I've noticed that the writing on this blog swings between two wildly, opposing tones. I either can't believe my good fortune to have such a lovely, beautiful and strong daughter, or I find Claire to be the most frustrating person on the planet.
I have posts that practically beatify my daughter. I talk about about how much I learn from her. I wax about her growth. I marvel at her grace and kindness, her bravery, how smart she is (sometimes all of these wonderful attributes flow forth from me in a single, reverent post).
Then there are is the writing in which I'm counting down the minutes until I can hand her off to her father. I complain about how she doesn't listen. I bemoan the appearance of toddler tantrums. I talk about how hard it is to be a parent (there are too many posts to link for this one, although this one will do).
I must admit I'm becoming paranoid that my readers find me a tad bit schizophrenic (and that my daughter is going to catch on soon too).
Yet, I've noticed a similar swing in other mom blogs too, so maybe I'm not alone.

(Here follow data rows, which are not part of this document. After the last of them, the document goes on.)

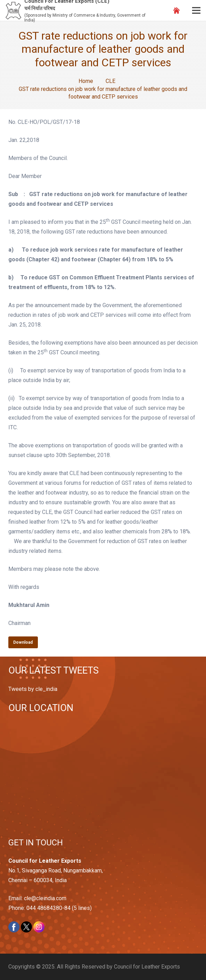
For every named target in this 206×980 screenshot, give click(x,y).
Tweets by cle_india (33, 689)
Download (23, 642)
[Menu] (196, 10)
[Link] (13, 11)
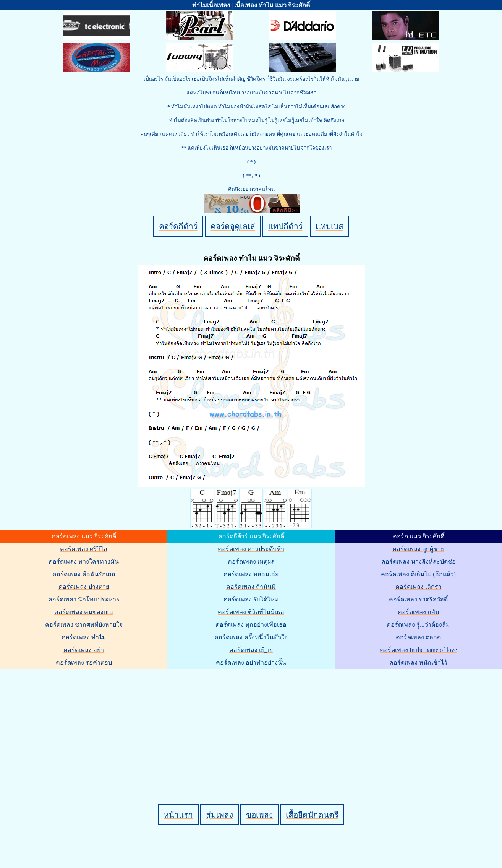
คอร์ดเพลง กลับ (418, 612)
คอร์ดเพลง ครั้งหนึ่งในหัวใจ (251, 637)
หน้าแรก (178, 814)
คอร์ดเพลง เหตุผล (251, 561)
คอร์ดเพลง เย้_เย (251, 650)
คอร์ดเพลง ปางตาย (84, 587)
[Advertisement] (252, 723)
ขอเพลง (259, 814)
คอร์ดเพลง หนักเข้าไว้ (418, 662)
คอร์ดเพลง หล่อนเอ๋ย (251, 574)
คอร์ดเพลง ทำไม (84, 637)
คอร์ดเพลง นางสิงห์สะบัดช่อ (418, 561)
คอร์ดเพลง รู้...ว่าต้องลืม (418, 624)
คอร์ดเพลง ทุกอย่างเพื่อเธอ (251, 624)
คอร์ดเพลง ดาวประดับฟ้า (251, 549)
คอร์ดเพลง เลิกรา (418, 587)
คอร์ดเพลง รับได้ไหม (251, 599)
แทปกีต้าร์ (285, 226)
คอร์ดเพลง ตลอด (418, 637)
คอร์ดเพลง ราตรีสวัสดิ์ (418, 599)
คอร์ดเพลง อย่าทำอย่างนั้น (251, 662)
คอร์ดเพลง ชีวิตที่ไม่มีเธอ (251, 612)
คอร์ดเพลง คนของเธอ (84, 612)
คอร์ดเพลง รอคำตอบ (84, 662)
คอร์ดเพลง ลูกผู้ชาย (418, 549)
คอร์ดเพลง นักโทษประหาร (84, 599)
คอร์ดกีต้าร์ (178, 226)
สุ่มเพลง (219, 814)
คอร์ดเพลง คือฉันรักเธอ (84, 574)
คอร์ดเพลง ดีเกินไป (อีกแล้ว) (418, 574)
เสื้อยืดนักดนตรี (312, 814)
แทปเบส (329, 226)
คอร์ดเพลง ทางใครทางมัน (84, 561)
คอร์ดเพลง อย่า (84, 650)
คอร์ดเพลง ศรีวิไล (84, 549)
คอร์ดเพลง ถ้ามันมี (251, 587)
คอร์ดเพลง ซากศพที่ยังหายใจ (84, 624)
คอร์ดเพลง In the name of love (418, 650)
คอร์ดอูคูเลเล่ (233, 226)
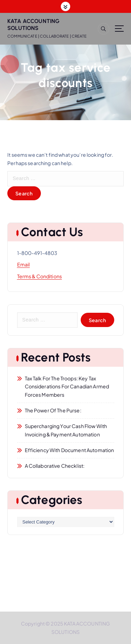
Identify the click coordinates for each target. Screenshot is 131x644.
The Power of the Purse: (53, 410)
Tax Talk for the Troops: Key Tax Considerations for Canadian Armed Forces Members (67, 387)
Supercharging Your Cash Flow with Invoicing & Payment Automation (66, 430)
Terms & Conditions (39, 276)
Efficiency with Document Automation (70, 450)
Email (23, 264)
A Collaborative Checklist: (55, 466)
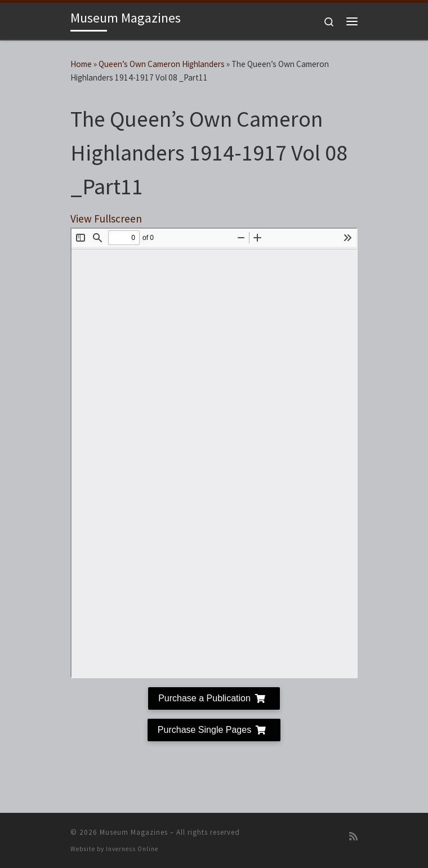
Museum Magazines (133, 832)
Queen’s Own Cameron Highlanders (162, 64)
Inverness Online (132, 849)
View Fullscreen (106, 219)
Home (81, 64)
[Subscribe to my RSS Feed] (353, 836)
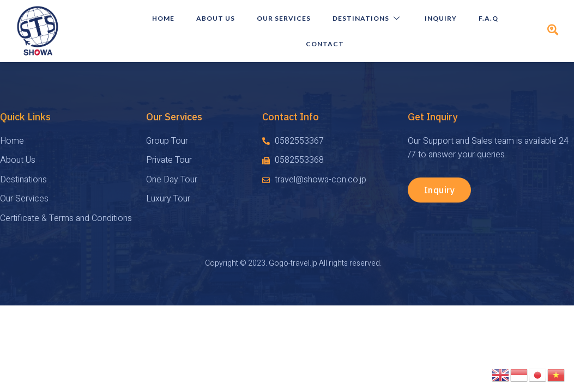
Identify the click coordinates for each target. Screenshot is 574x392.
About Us (215, 18)
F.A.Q (488, 18)
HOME (163, 18)
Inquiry (440, 18)
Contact (325, 44)
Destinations (367, 18)
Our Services (283, 18)
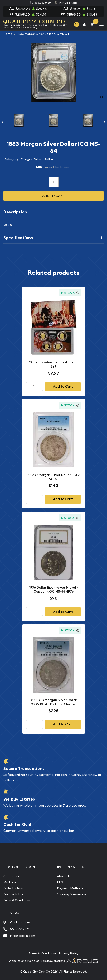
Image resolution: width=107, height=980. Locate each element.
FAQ (60, 882)
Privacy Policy (13, 894)
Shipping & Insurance (72, 894)
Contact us (11, 877)
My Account (12, 882)
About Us (64, 877)
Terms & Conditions (17, 900)
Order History (13, 888)
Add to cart (53, 196)
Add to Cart (63, 387)
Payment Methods (70, 888)
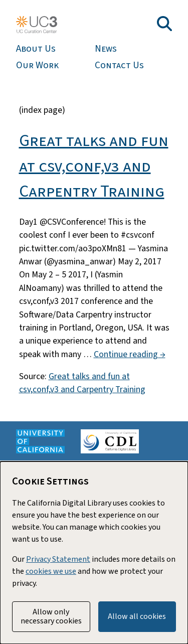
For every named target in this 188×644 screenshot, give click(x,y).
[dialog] (94, 553)
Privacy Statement (58, 559)
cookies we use (51, 571)
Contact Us (119, 66)
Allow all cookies (137, 616)
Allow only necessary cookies (51, 616)
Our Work (37, 66)
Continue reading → (129, 354)
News (106, 49)
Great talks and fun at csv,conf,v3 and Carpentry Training (94, 166)
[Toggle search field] (164, 24)
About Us (36, 49)
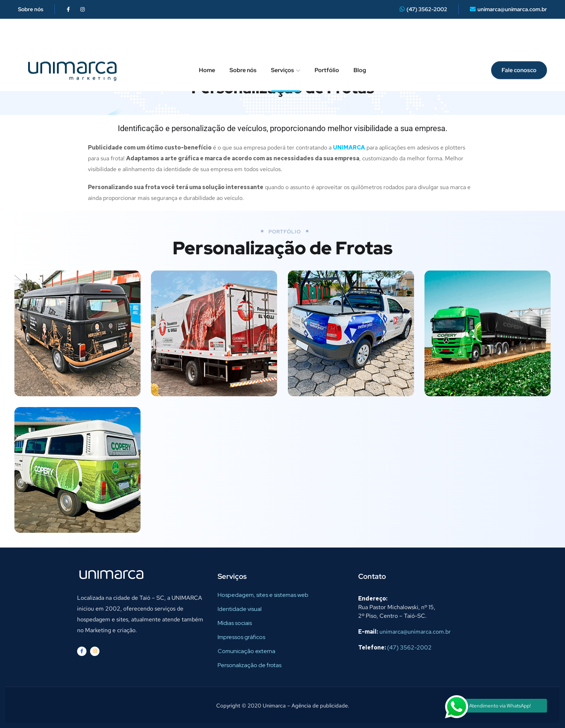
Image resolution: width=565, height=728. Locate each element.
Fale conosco (519, 39)
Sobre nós (31, 9)
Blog (360, 39)
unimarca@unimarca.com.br (512, 9)
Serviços (282, 39)
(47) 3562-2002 (427, 9)
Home (207, 39)
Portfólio (327, 39)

Janine from Confessions of a Mommyholic writes about expecting the usual fight with her daughter, and sharing a precious moment with her instead. Deb at Urban Moo Cow expresses her desire to get the weaning process over, only to discover that she mourns the loss of breastfeeding after it's done so quickly.

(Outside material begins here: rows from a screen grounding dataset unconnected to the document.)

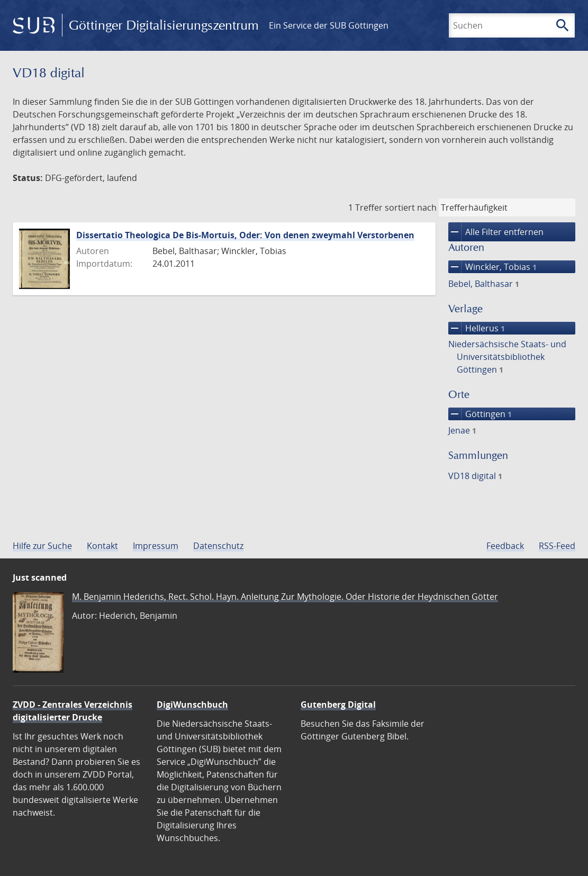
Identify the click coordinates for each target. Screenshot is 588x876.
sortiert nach (411, 207)
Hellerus (476, 328)
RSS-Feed (557, 546)
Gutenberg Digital (338, 705)
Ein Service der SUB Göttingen (329, 25)
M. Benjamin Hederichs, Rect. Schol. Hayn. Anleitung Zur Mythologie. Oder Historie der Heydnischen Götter (285, 597)
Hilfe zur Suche (42, 546)
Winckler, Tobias (492, 267)
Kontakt (102, 546)
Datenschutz (218, 546)
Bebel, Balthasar (484, 284)
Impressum (156, 546)
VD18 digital (475, 476)
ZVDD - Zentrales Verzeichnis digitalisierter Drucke (73, 711)
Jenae (462, 430)
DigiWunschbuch (192, 705)
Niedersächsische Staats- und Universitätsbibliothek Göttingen (507, 357)
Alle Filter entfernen (496, 232)
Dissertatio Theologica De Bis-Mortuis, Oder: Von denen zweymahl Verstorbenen (245, 235)
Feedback (505, 546)
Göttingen (480, 414)
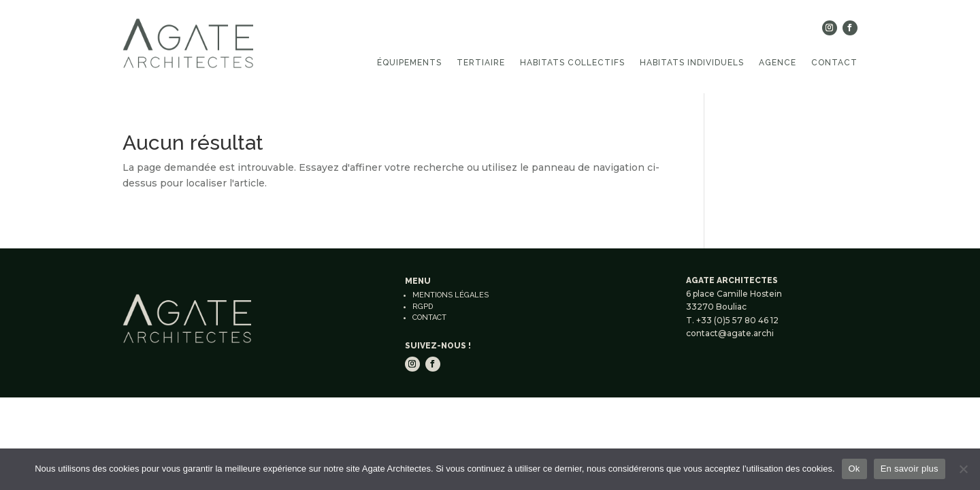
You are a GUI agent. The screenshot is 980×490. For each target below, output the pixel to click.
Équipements (409, 63)
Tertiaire (480, 63)
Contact (834, 63)
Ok (854, 468)
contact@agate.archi (730, 333)
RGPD (423, 306)
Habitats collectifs (572, 63)
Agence (777, 63)
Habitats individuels (691, 63)
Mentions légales (451, 295)
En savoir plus (909, 468)
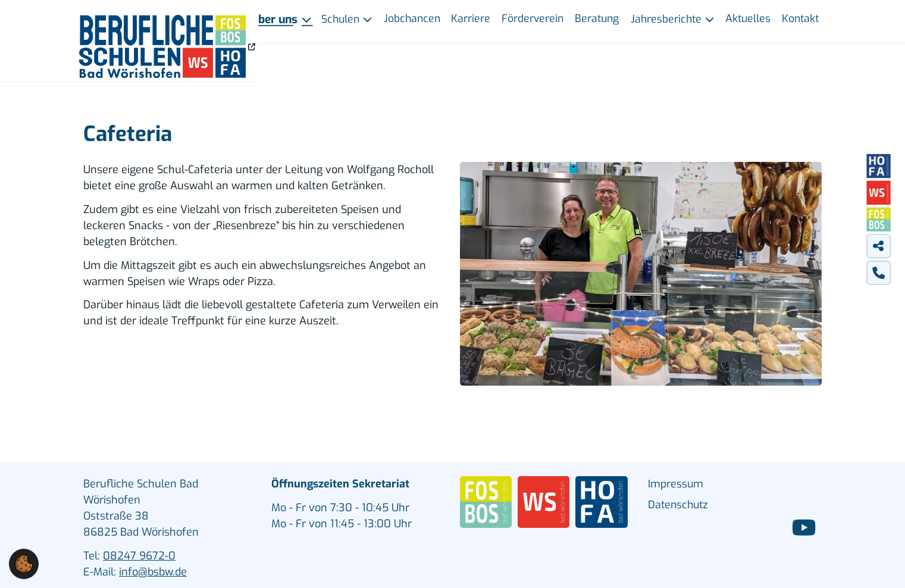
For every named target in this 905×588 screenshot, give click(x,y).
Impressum (675, 484)
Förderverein (533, 18)
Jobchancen (412, 18)
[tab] (878, 246)
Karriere (471, 18)
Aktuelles (748, 18)
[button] (24, 563)
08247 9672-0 (139, 556)
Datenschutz (678, 505)
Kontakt (800, 18)
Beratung (597, 18)
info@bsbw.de (153, 572)
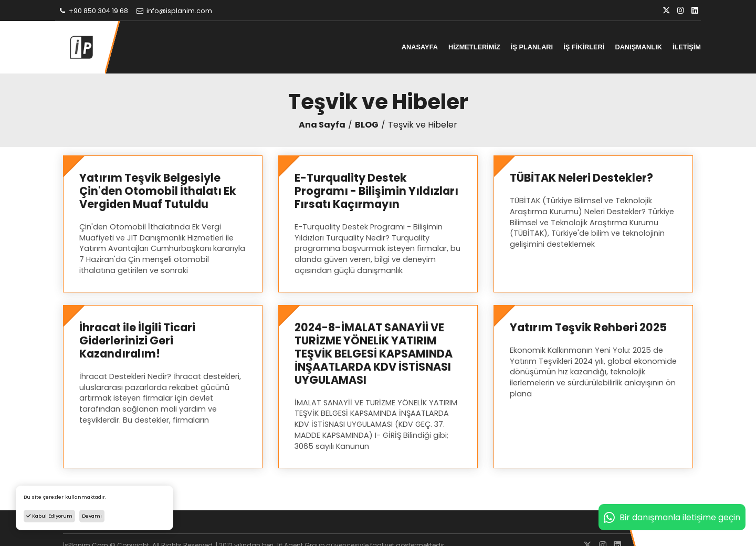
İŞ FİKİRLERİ (584, 47)
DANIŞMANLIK (638, 47)
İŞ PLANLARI (532, 47)
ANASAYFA (419, 47)
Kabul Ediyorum (49, 516)
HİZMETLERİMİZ (474, 47)
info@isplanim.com (174, 10)
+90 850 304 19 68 (93, 10)
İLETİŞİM (687, 47)
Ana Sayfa (322, 124)
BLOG (366, 124)
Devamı (92, 516)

Before I had Claire, I had plenty of schizophrenic relationships. I'm no stranger to bad-boy boyfriends, who I would describe as addictions and who certainly weren't good for me. In those relationships, the ups and downs were part of the attraction, and seemed to keep things exciting in a codependent, neurotic kind of way.
Funny, I would never describe my relationship with my daughter as an addiction. She is definitely good for me, and schizophrenic is the wrong word too.
Really, this ebb and flow is a rhythm inherent to the parent/child relationship. It's one of the fascinating, maddening, confusing and beautiful things about parenthood.
Being a mom stretches you in ways you could never imagine -- to the depths of despair and the heights of grace. These two states seem wildly opposing also. In reality, they are both at the heart of what makes us human.